Heath Ledger's death through an accidental overdose of prescription drugs illustrates a rise in home medication, according to a new study.
The Dark Knight star was found dead in his New York City apartment on January 22nd having ingested a fatal combination of sleeping tablets and painkillers.
And the Australian actor's tragic death - at just 28 years old - exemplifies the fatal dangers of asking patients to monitor their own medication, according to researchers at the University of California in San Diego.

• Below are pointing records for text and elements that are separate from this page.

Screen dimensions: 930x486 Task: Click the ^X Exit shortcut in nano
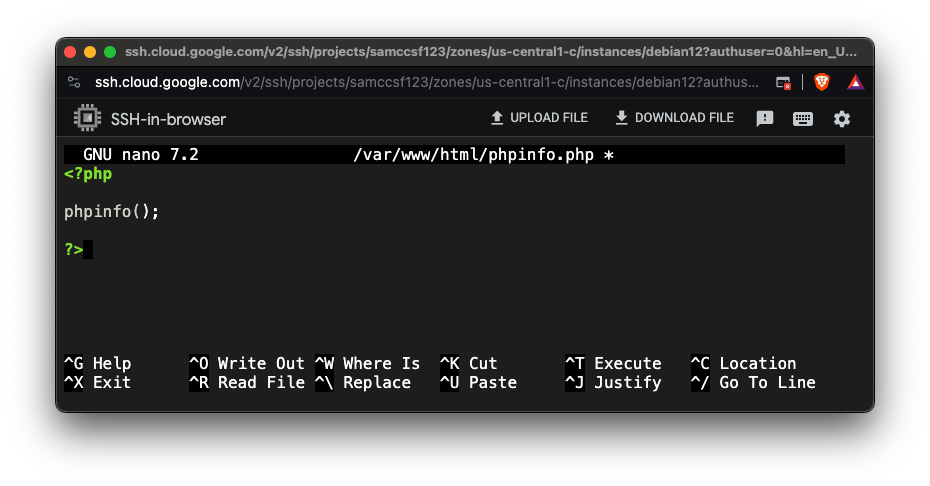97,383
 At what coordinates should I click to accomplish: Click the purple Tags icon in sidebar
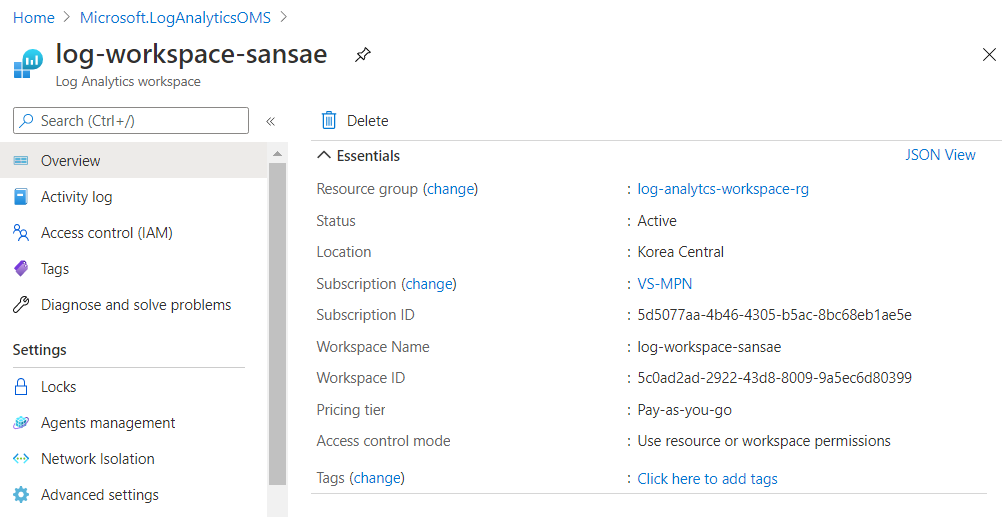tap(21, 269)
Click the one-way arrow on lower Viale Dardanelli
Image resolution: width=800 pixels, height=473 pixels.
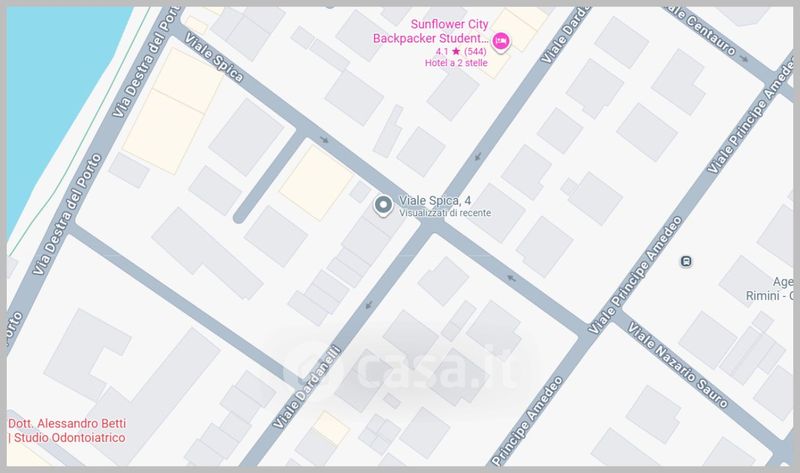click(369, 305)
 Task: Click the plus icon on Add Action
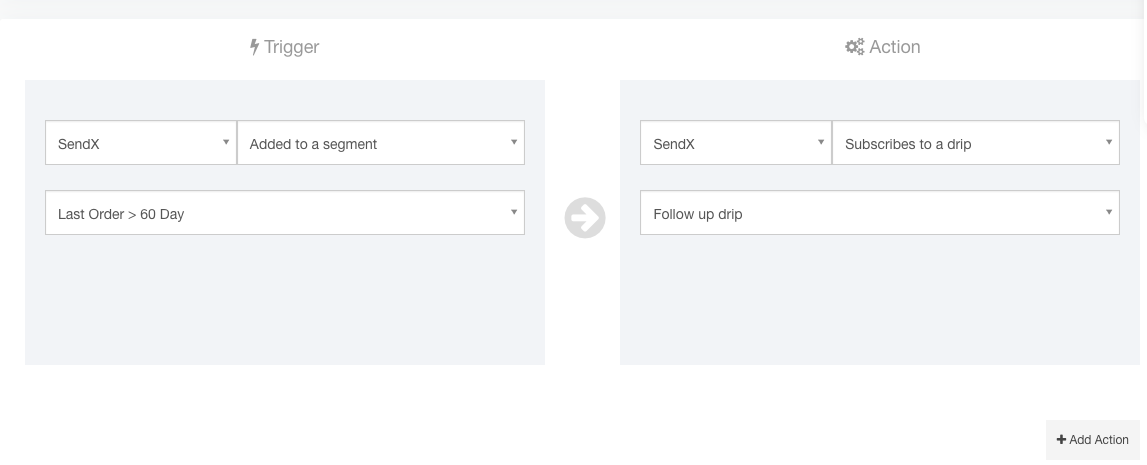(1061, 440)
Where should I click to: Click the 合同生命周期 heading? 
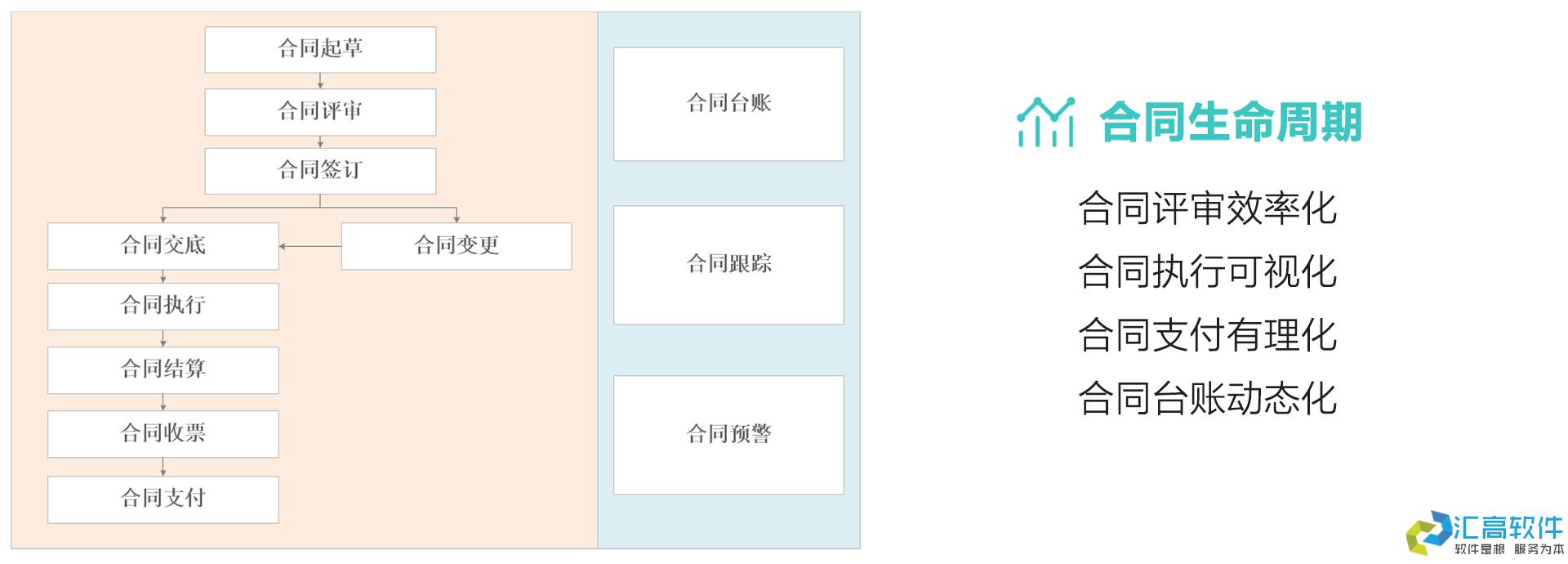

A study published in the Archives of Internal Medicine journal found a 3,196 per cent rise in fatal domestic medication errors involving alcohol and/or street drugs in a 21-year-period.
"Increasingly, people take their medications at home, away from hospitals and clinics," said principal author David P Phillips, professor of sociology at the university.
"But most studies of fatal medication errors have focused on those clinical settings.
"We wanted to know three things: how many of these fatal errors happen at home; how many involve alcohol and/or street drugs; and are these numbers going up?"
From examining nearly 50 million US death certificates from 1983 to 2004, the team found a 3,196 per cent rise in the number of deaths at home caused by combining medications with alcohol and/or street drugs.
Domestic medication fatalities which did involve alcohol or street drugs rose by 564 per cent in the same period while non-domestic medication fatalities involving alcohol and/or street drugs climbed by 555 per cent.
"Domestic fatal medication errors, combined with alcohol and/or street drugs, have become an increasingly important health problem," said the team.
"The decades-long shift in the location of medication consumption from clinical to domestic settings," the authors commented, "is linked to a dramatic increase in fatal medication errors."